What most alarms congressional negotiators is that political imperatives appear to have overtaken the immigration policy deliberations in the still-unfolding debate over Trump’s vulgar description of some nations in Thursday’s meeting.

Two of the Republicans involved in the discussions complained Monday that the days-long controversy over Trump’s comment had imperiled hopes for an agreement.

Graham said he spoke with the president on the telephone Saturday and urged him to show the sort of leadership and restraint that many Republicans were pleasantly surprised to see during an earlier, televised immigration discussion in the White House last Tuesday.

“I told him that the President Trump that showed up Tuesday is the one that can lead the country on multiple levels,’’ Graham said. “I think the president realizes that it takes a bipartisan solution. But you’re not going to get a deal by tweeting, you’re going to get one by talking.’’

White House officials said they remain hopeful that an immigration deal can be reached with Democrats despite what Marc Short, the president’s legislative director, called “all the noise.’’

“We feel like there’s still a deal to be made there,’’ Short said Monday. “Things we are asking for are common sense.’’

Short said the proposal offered by Graham and Durbin, which was summarily rejected by Trump during the contentious Oval Office meeting last week, remains the most likely basis for compromise as lawmakers and the White House attempt to find common ground.

“It is on the table as a starting point for the congressional conversations,’’ Short said. He said those negotiations will begin again in earnest Tuesday, hosted by Representative Kevin McCarthy of California, the House majority leader, who dined with the president at the Trump International Golf Club in West Palm Beach on Sunday night.

The negotiators include Durbin, who told local reporters in Illinois on Monday that he stood by his account of Thursday’s meeting with the president.

“I know what happened. I stand behind every word I said,’’ he said, adding that he is focused on the immigration legislation “full time.’’

Short, who declined to discuss how Trump characterized African nations, said the proposal devised by Graham and Durbin did not do enough to satisfy the president’s demands for enhanced border security.

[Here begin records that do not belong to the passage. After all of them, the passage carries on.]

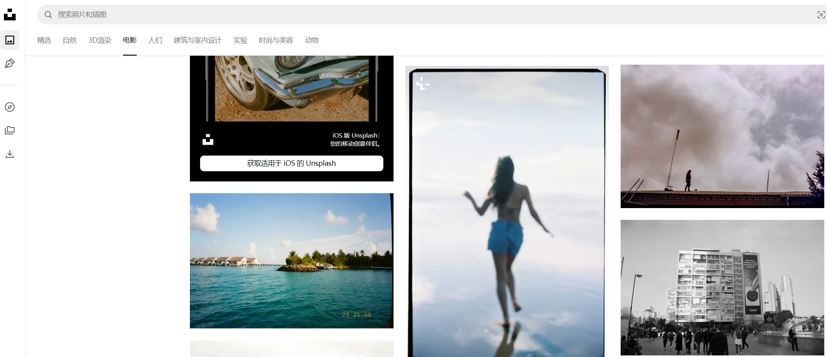The image size is (827, 357).
Task: Click the download icon in the sidebar
Action: click(x=10, y=154)
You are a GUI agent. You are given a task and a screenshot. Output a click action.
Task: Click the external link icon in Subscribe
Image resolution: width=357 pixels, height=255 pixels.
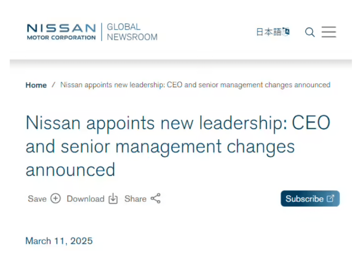tap(331, 198)
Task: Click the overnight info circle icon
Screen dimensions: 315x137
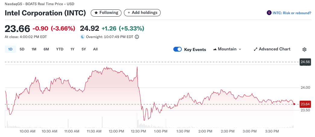Action: [x=137, y=37]
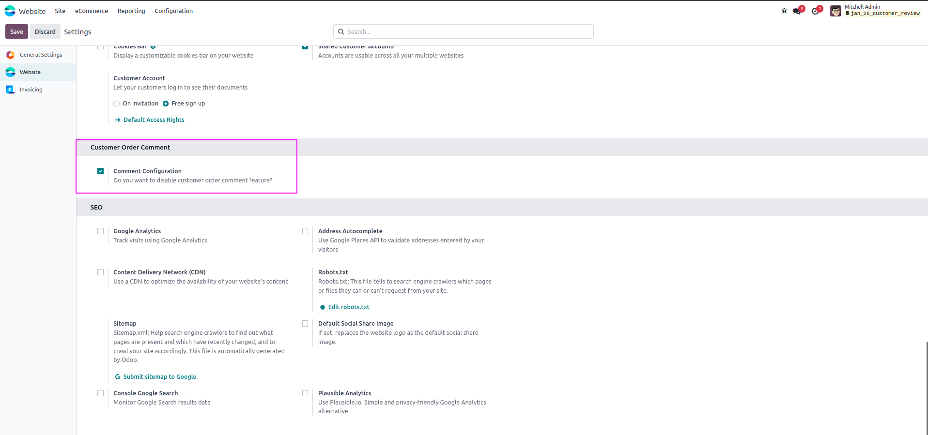Click the Save button
928x435 pixels.
16,32
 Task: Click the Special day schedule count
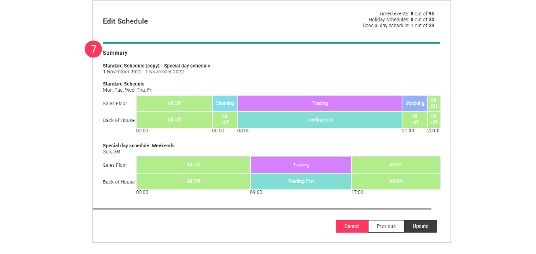(x=398, y=25)
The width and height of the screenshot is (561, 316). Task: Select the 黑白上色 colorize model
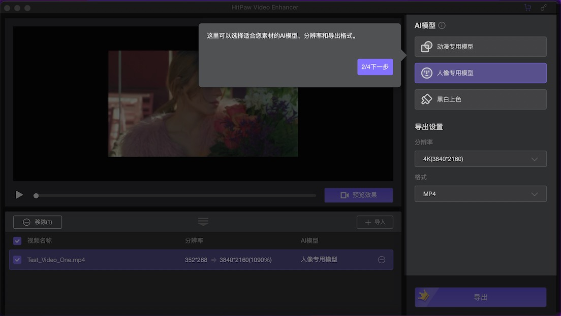click(480, 99)
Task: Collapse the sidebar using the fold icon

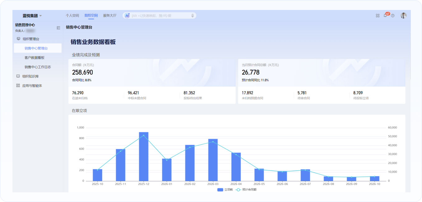Action: click(58, 28)
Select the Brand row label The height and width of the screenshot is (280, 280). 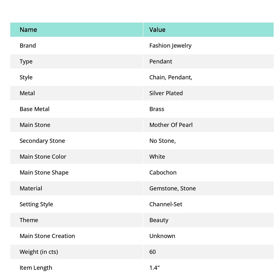pos(28,46)
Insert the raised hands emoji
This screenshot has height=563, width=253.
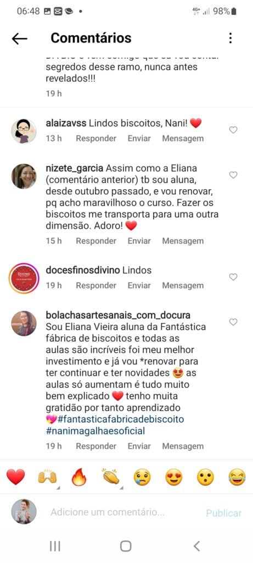pyautogui.click(x=47, y=477)
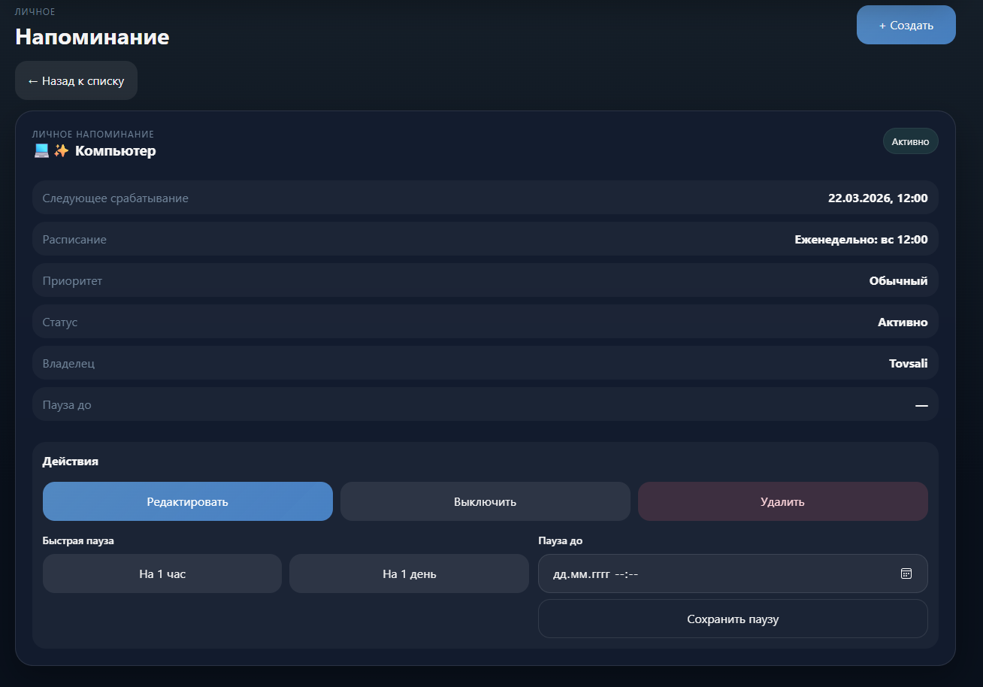Image resolution: width=983 pixels, height=687 pixels.
Task: Click the owner name Tovsali
Action: pyautogui.click(x=908, y=364)
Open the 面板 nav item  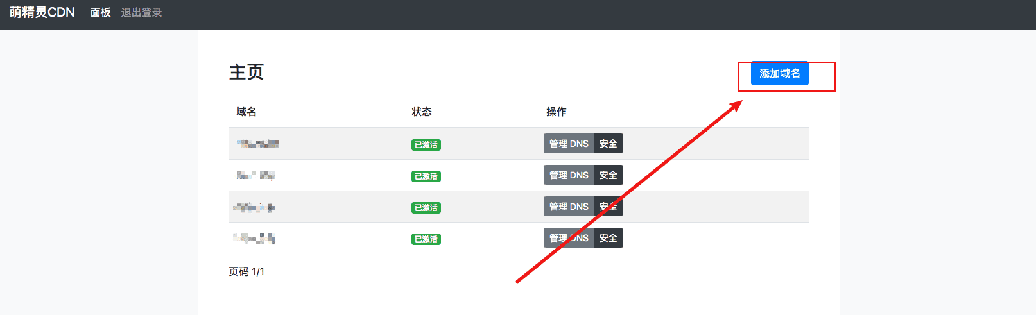(101, 12)
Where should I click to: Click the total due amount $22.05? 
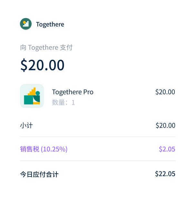(165, 174)
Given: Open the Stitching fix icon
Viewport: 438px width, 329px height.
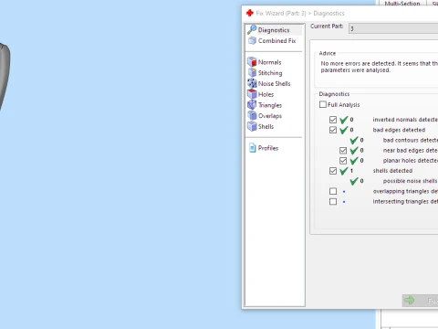Looking at the screenshot, I should [x=252, y=72].
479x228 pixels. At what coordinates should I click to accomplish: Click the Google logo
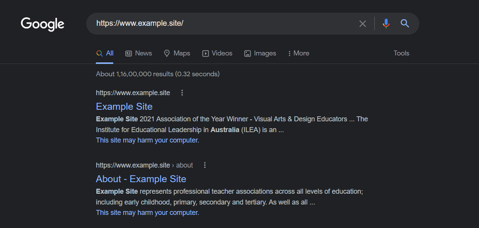(43, 24)
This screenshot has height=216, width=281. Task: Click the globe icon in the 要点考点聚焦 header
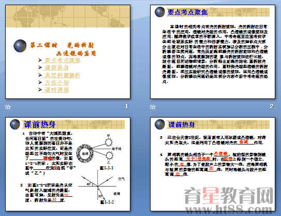pyautogui.click(x=160, y=12)
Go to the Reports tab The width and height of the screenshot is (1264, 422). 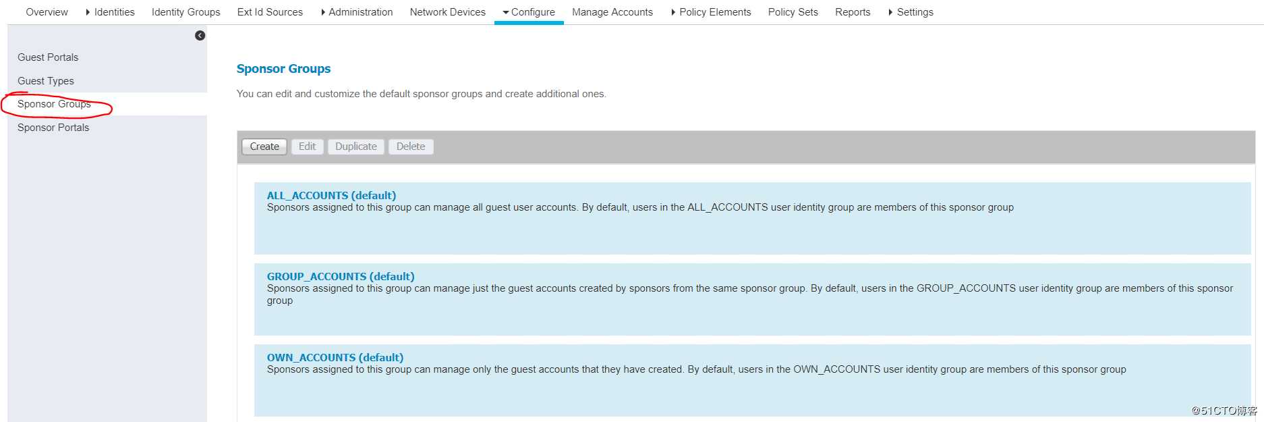point(853,12)
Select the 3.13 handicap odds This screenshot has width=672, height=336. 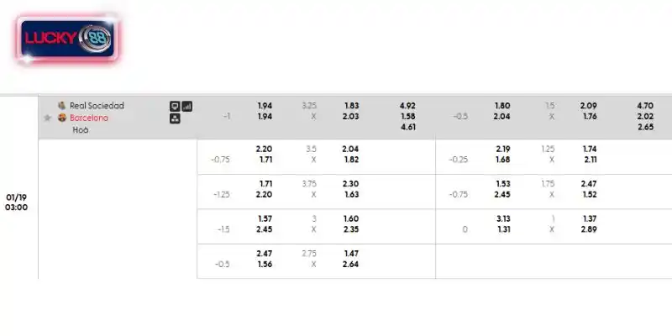point(503,218)
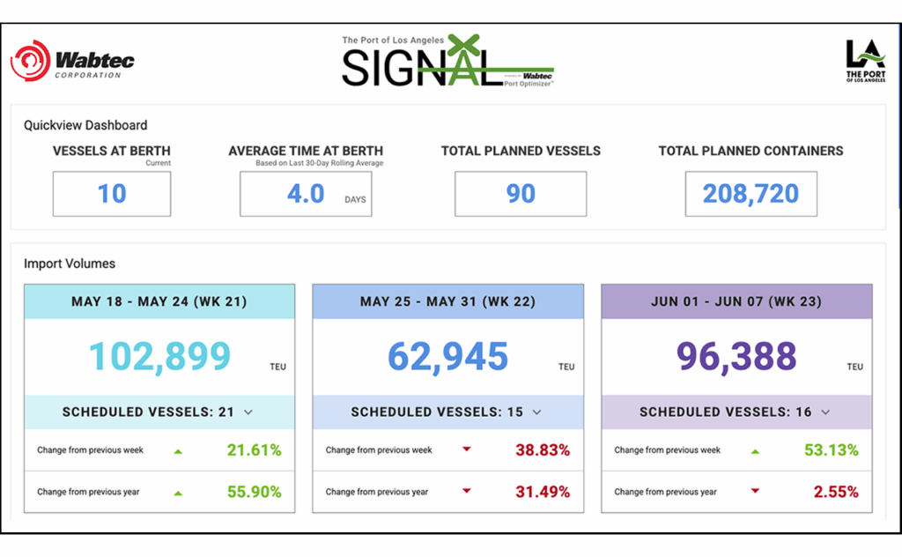The width and height of the screenshot is (902, 557).
Task: Expand Scheduled Vessels: 15 dropdown
Action: tap(537, 412)
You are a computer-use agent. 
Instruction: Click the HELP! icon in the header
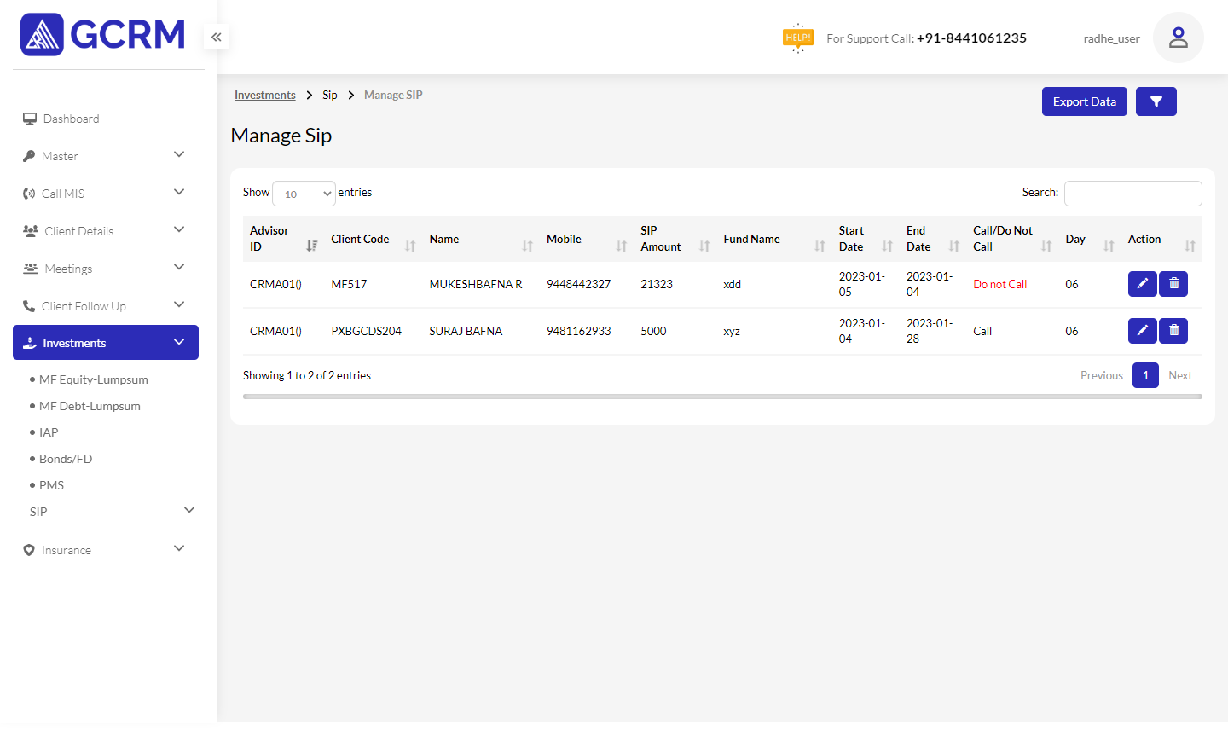point(797,38)
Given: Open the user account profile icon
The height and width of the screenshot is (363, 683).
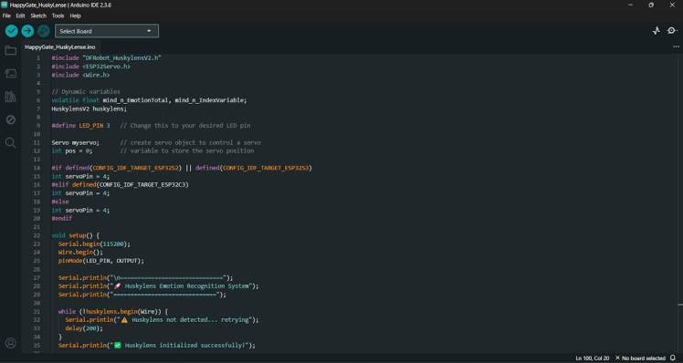Looking at the screenshot, I should click(10, 343).
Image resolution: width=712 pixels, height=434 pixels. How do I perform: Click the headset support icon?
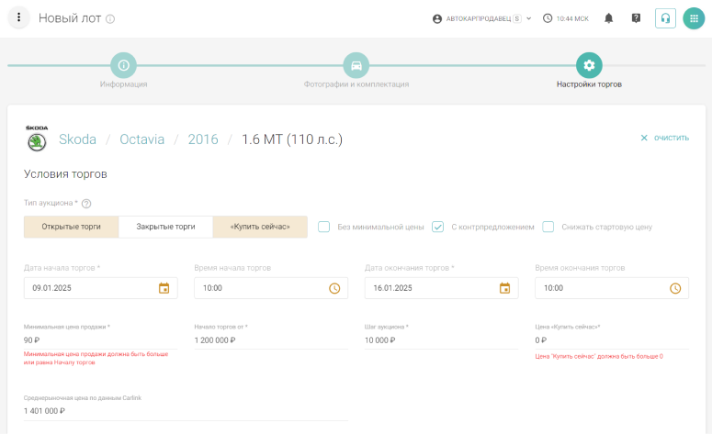point(665,18)
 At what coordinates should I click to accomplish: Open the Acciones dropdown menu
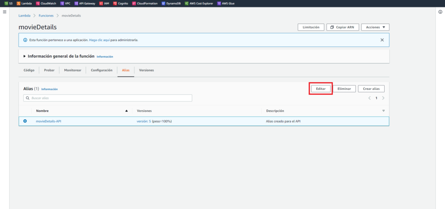point(375,27)
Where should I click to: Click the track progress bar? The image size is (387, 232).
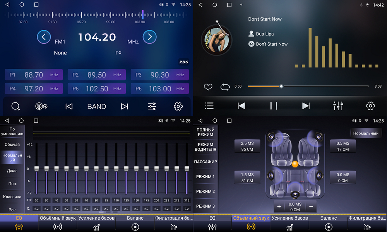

And, he said, it failed to broadly end what Republicans call “chain migration,’’ a process by which American citizens can eventually bring their extended families into the United States over a period of many years.

Short argued that the current proposal would actually increase the ability of DACA recipients to bring some family members into the country since, under their current legal status, they are barred from sponsoring entry for anyone else.